After the Sun
Capturing the Glow and Magic of Dusk
As you read this, we are awash in the long days of summer. Flowers, green lawns, warm weather, and allergies aside, this time of year is most unique in that the average "nine-to-fiver" can come home from work, deep-six the suit, grab the camera bag, and hightail it out the door into the sweetest light of the lingering day.
(Note: If you reside on the flip-side of the equator, bookmark this article and come back in six months.)
There are several elements that make dusk shooting so special, and so very different from daytime shooting. First, sunset and dusk are devoid of the glare, harsh shadows and washed-out skies that that commonly plague photographs taken during the midday hours of summer. Secondly, daylight photography is about reflective light, and as such, what we see around us is the world under a spotlight, both figuratively and literally. Once the sun drops out of view, however, we are left with a brief period of time when the sun, though out of sight, leaves an afterglow in its wake that, at its peak, lasts less than a half hour.
Dusk is also the time window light, streetlights, and the glow of neon signage start emerging, no longer washed out and diminished by the sun's overpowering rays. During this brief period of time, a wonderful balance is struck between the glow in the sky and the ambient light emanating from buildings and the streets. No longer strong-armed by the sun, the various glows emanating from signage and window light interplay with the blues and occasional pastel colors that illuminate the twilight skies.
Unlike daytime light, the contrast range of dusk light is well within the comfort levels of almost any well-exposed image file. Still, if you have the time, bracket your exposures. As for white balance, you might want to try a few settings starting with Daylight and Auto. If your camera has a Nighttime setting, give it a try and see how it compares to the others.
Since no two camera sensors "see" light and color the same way, it's a good idea to experiment by shooting at different Scene and White Balance settings to establish which settings work best under different lighting conditions.
If your camera captures RAW, you can easily tweak the image until it looks exactly the way you remember it looking, or maybe wished it looked. (Don't worry… we won't tell.)
If you plan on shooting images containing mixed lighting, i.e. street lamps, incandescent window light, neon, and fluorescent office lights, and electronic signage, you will be running into every color shift known to mankind. If this is the case, stick to whatever settings render the sky most faithfully, and "fix" the rest downstream in Photoshop, as needed.

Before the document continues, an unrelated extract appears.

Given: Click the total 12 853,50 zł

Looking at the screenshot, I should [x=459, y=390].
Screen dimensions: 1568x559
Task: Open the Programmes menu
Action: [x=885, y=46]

As dusk approaches, light levels begin dropping off dramatically. Even with a fast (i.e. f/2.8 or wider) image-stabilized lens on your camera, stability becomes an important factor as per how sharp your pictures will turn out. If your lens has an effective maximum aperture of f/4.5 or slower, hand-holding is dicey at best, and becomes even dicier as you increase the focal length of the lens. (And this is at wide aperture … we haven't even stopped the lens down yet). Even if your image-stabilized camera/lens enables you to hand-hold your camera four stops slower than normal, at a certain point you're far better off turning the stabilizers off and mounting your camera on a tripod or other stable platform.
Easy-to-tote solutions to this problem are tablepods, ultra-compact tripods, and similar pocket- and pouch-sized products designed to help maintain optimal levels of steadiness under less-than-desirable shooting conditions. If you're shooting with a point-and-shoot or lighter-weight DSLR, Gorillapods are well worth looking into.
But don't limit yourself to tables. Lampposts, building walls, car tops, and the occasional boulder all make excellent steadying posts. The Leica Tablepod and Leica Ballhead combo, aside from being an amazingly sturdy-yet-compact tablepod, can be used as a chest-pod by spreading the three leg sections to a position that's comfortable when seated on your upper ribcage. The average DSLR, when mounted on this combo, sits darn close to eye-level. Similar high-seated tablepods can be used in the same fashion.
More compact camera supports designed to steady your camera and better ensure sharp pictures under low-light conditions are available from Benro, Bogen, Bushnell, Cullman, Hama, Gitzo, Novoflex, Slik, Sunpak, and Velbon. For a complete listing of all of the above products Click Here.
And don't forget sunrise...
Dawn and sunrise are essentially sunsets in reverse, and everything you've just read is equally applicable to the earliest light of day. The difference is you have to get up at an ungodly hour in order to be up, out, and ready to press the shutter button when the light starts getting pretty. And keep in mind there's no guarantee street and store signs will be lit, as many go off automatically in the wee hours. And lastly, don't expect everyone to leave their window lights burning all night to make you happy. But then again, if you're just lying there tossing and turning in bed, you might as well get up, get out, and go take a pretty picture or two. Right?